En concreto, el 36,4 % de los encuestados afirma sentir poca o ninguna simpatía hacia las personas gitanas, un porcentaje que solo se ve superado por el rechazo hacia las personas musulmanas, que alcanza el 44,4 %. De hecho, son los únicos dos colectivos en los que el nivel de discriminación percibida es mayor que el de simpatía expresada por la ciudadanía.
DISCRIMINACIÓN Y CONTACTO SOCIAL LIMITADO
Según el barómetro, la población considera que el colectivo gitano es el quinto más discriminado en España, por detrás de las personas sin hogar, las personas musulmanas, las personas trans y las personas inmigrantes. Esta percepción se traslada también a la vida cotidiana, ya que la posibilidad de contacto genera incomodidad en distintos ámbitos.
Así, el 29,2 % de los encuestados considera muy o bastante incómodo que un hijo tenga una pareja gitana, mientras que el 24 % afirma sentirse incómodo ante la posibilidad de tener vecinos gitanos. Además, el 60,2 % de la población declara tener poco o ningún contacto con personas gitanas y solo cuatro de cada diez asegura mantener amistad con alguna.

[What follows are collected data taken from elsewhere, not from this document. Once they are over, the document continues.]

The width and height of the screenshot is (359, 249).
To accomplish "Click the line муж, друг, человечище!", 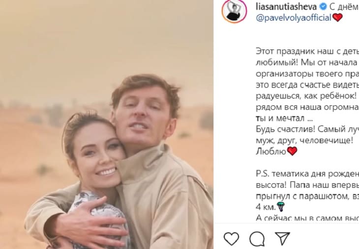I will [304, 140].
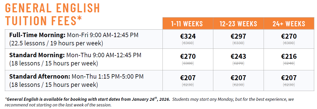The height and width of the screenshot is (109, 317).
Task: Select the crossed-out €330 original price
Action: tap(238, 43)
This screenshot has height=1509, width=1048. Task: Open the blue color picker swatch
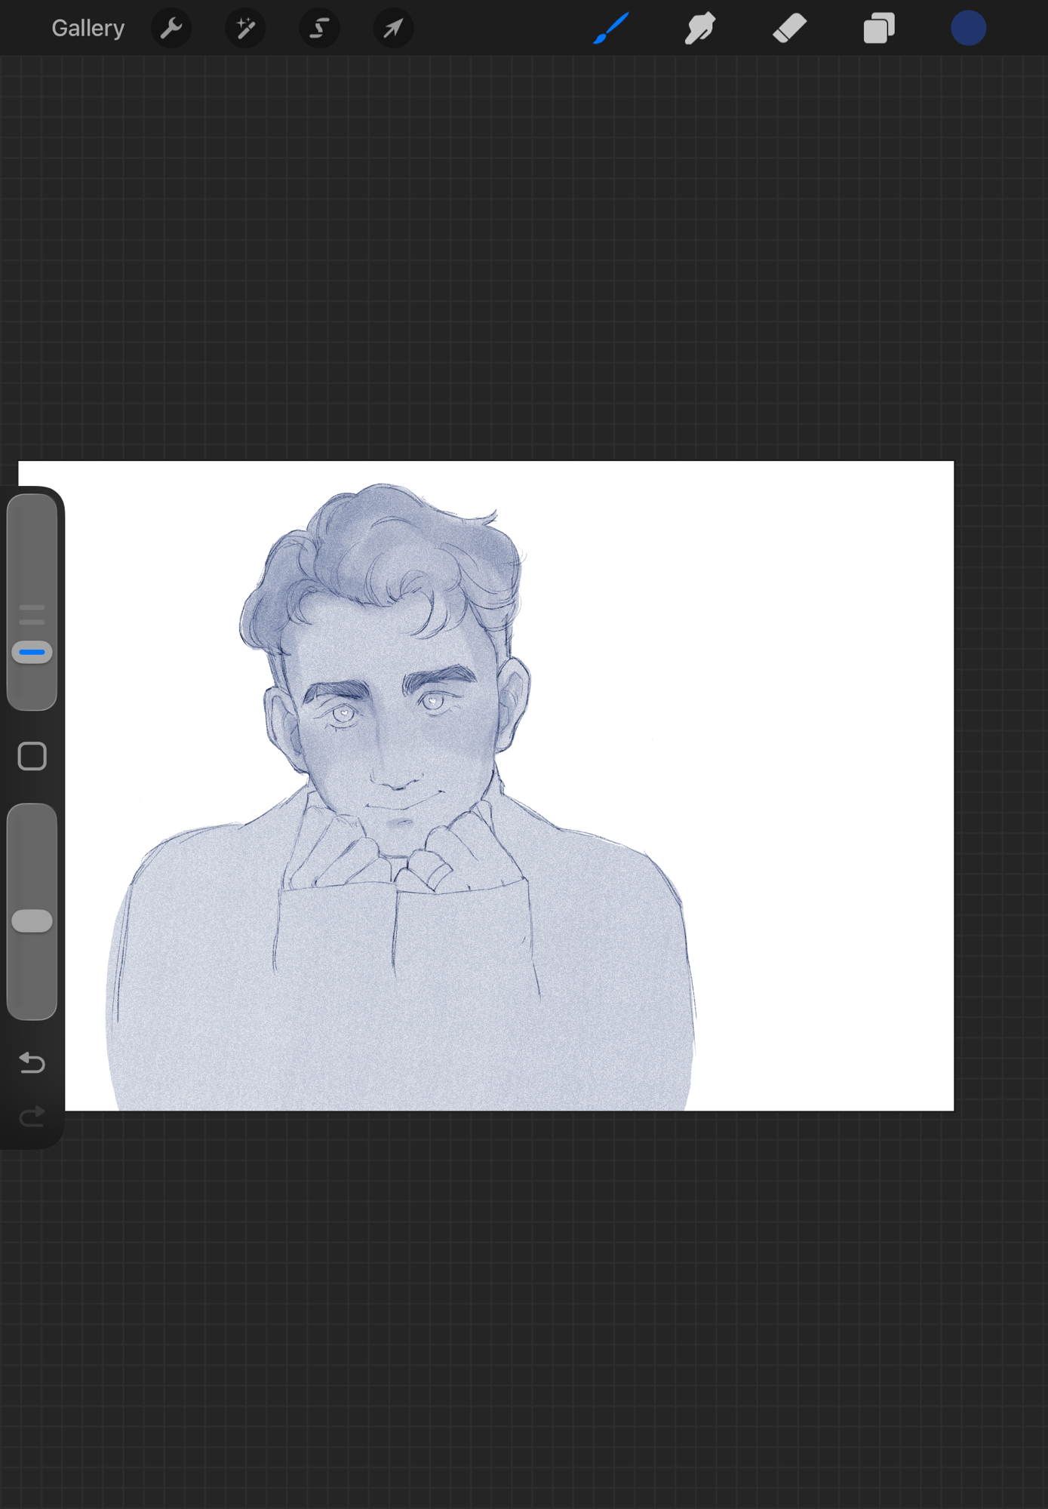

El estudio señala que Extremadura y Asturias son las comunidades autónomas donde más se percibe la presencia del pueblo gitano en el entorno cercano, siendo el entorno vecinal el espacio de contacto más habitual.
REALIDADES Y MITOS SOBRE EL PUEBLO GITANO
El barómetro refleja un desconocimiento generalizado sobre la historia y la cultura del pueblo gitano. Siete de cada diez personas reconocen tener un conocimiento limitado o nulo. Entre los valores más asociados destacan la familia y el respeto a los mayores, seguidos de la alegría de vivir, la solidaridad entre iguales y una concepción del trabajo como medio para vivir y no para acumular.
En cuanto a las condiciones de vida, casi el 70 % de los encuestados acierta al señalar que la población gitana vive mayoritariamente en pisos y barrios convencionales, frente a un 24 % que considera que habita principalmente en chabolas. Sin embargo, cuatro de cada diez creen que la mayoría de las familias gitanas son pobres, una percepción que coincide con la realidad, ya que el 86 % vive por debajo del umbral de pobreza y la pobreza infantil alcanza el 89 %.
Por el contrario, existe una percepción sobredimensionada sobre el acceso a ayudas sociales. Aunque el 70,7 % piensa que la mayoría recibe prestaciones como el ingreso mínimo vital, en realidad solo dos de cada diez personas gitanas perciben esta ayuda. También se exagera la presencia del comercio ambulante, que el 74 % atribuye como actividad mayoritaria, cuando más de la mitad de las personas gitanas ocupadas trabajan como asalariadas.
EDUCACIÓN Y ESTEREOTIPOS PERSISTENTES
En el ámbito educativo, tres de cada cuatro personas creen que la mayoría del alumnado gitano no finaliza la ESO, una percepción que se ajusta parcialmente a la realidad, ya que el 63 % no la ha completado. No obstante, aunque la mitad de la población duda de la escolarización total en etapas obligatorias, los datos indican que la tasa de escolarización es prácticamente total.
Respecto a las causas del fracaso escolar, el 40 % de los encuestados lo atribuye a las propias familias gitanas, mientras que el 20 % señala la escasa implicación del sistema educativo para abordar desigualdades de origen. Un 23,8 % considera que influyen ambas razones por igual.